About 600 people audit each semester, including businesspeople, retirees, au pairs, and University alumni and staff. This fall, auditors chose from 100 classes, along with “auditor only” courses on topics including Claude Monet, the American Revolution, and Mozart’s comic operas. Auditors must live in New Jersey or be within a 50-mile radius of campus and be legal adults with a high school diploma or equivalent. Each course costs $250 unless otherwise noted.
Tony Singleton spent his career in international finance, from global risk management to restructuring banks in Africa, and later worked in microfinance. He worked for years at Chase, and then joined a consulting firm, When he retired, he moved from Westchester to Lawrenceville in search of a more diverse community.
Singleton’s vision for retirement was to engage with “pure learning.” His education has been in political theory, policy, and math, but auditing opened up a new world to him. He was excited to absorb information with a much different perspective than he had at 22 years old, when he first was in college.
Singleton described CAP as “a gift by the University to the community.” He has taken a financial engineering class and several classics courses, which he has experience in, but also has ventured outside of his comfort zone with an astrophysics course and multiple neuroscience courses.
In one of his favorites, they designed what he described as “the platform for a new Uber.” In another, he explored political ethics and the effects of greed on democracy. Auditors are not allowed to complete assignments or exams, join labs or precepts, or participate in class, although a few professors have made exceptions.
“I was absolutely blown away with what was happening in my life — the value, the enrichment that took place,” Singleton said.
Stephen Tarnoff, a retired OB-GYN who remembered paying just $9 a term to attend Brooklyn College, has been auditing for the past six years. He learned about the program from a Princeton alum in Freehold, New Jersey. Each semester, he queues up five or six courses, and like undergraduates during registration, refreshes his screen at
11 a.m. with the hope that he can at least get into one of them.
CAP has a limited capacity for auditors, with three days of course registration. Residents of Princeton and others affiliated with the University can register for one course on Day 1, non-Princeton affiliates, including Tarnoff, can register for one course on Day 2, and all auditors can register for up to one other course (or two total courses) on Day 3. Auditors can make up no more than 10% of a class, unless a professor has made an exception.
Tarnoff especially enjoys classes where teachers encourage auditor participation. In a politics course, students and auditors role-played shareholders as they attempted to pass an immigration bill over three meetings.

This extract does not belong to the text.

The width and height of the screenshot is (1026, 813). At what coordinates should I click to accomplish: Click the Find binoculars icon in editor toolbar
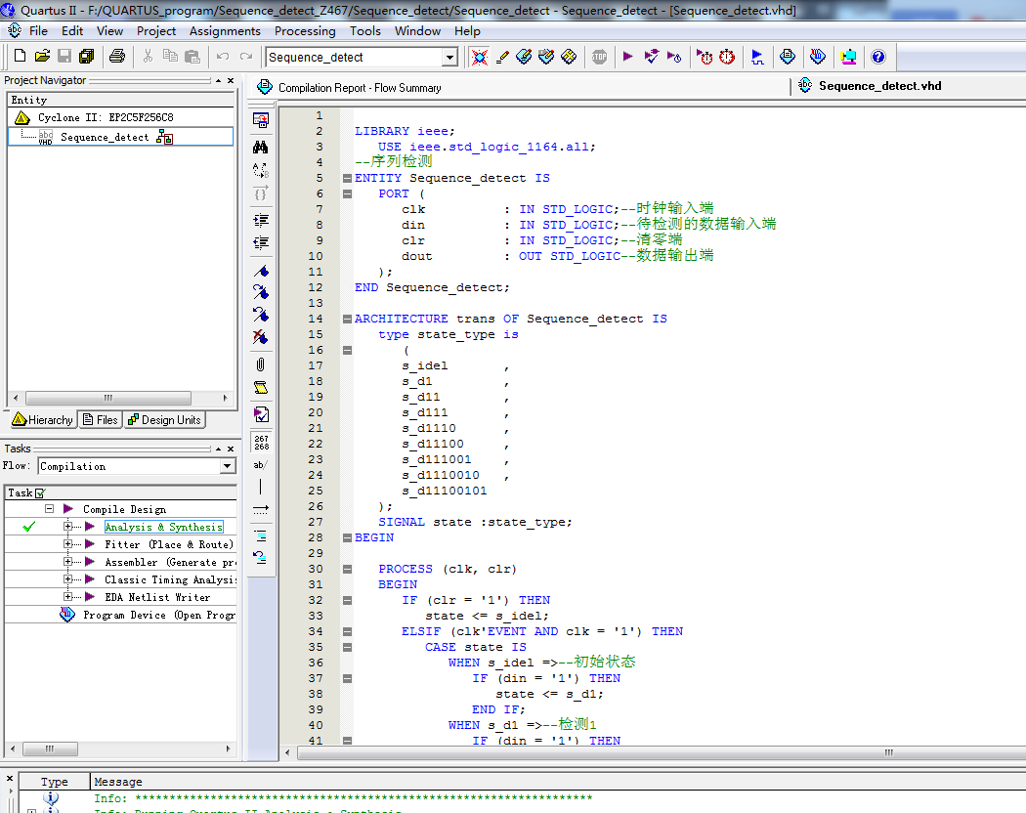(x=260, y=147)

Tarnoff drew the role of Fox News, which required him to walk around the classroom and gather the most interesting news he could. At one point, he overheard a student, who was playing a Republican congressman, say he planned to stage a filibuster to block the bill. Tarnoff reported the comment. While the student was unhappy, the professor was delighted.
Tarnoff recalled “having that interaction with the student, who looked like he wanted to kill me, and then the teacher saved me, because he said to him, ‘There’s a lesson here.’ The lesson is, if you’re a politician, don’t open your mouth until you know who you’re talking to.’”
He has taken courses on American television, Beethoven, and the history of medicine back to antiquity, along with many others. He described the community of auditors as vibrant and supportive, with friendships formed through shared classes and life experiences. Mastro, the CAP manager, said, “People meet others who they would not have otherwise met, and many friendships, and even a marriage, have been the result.”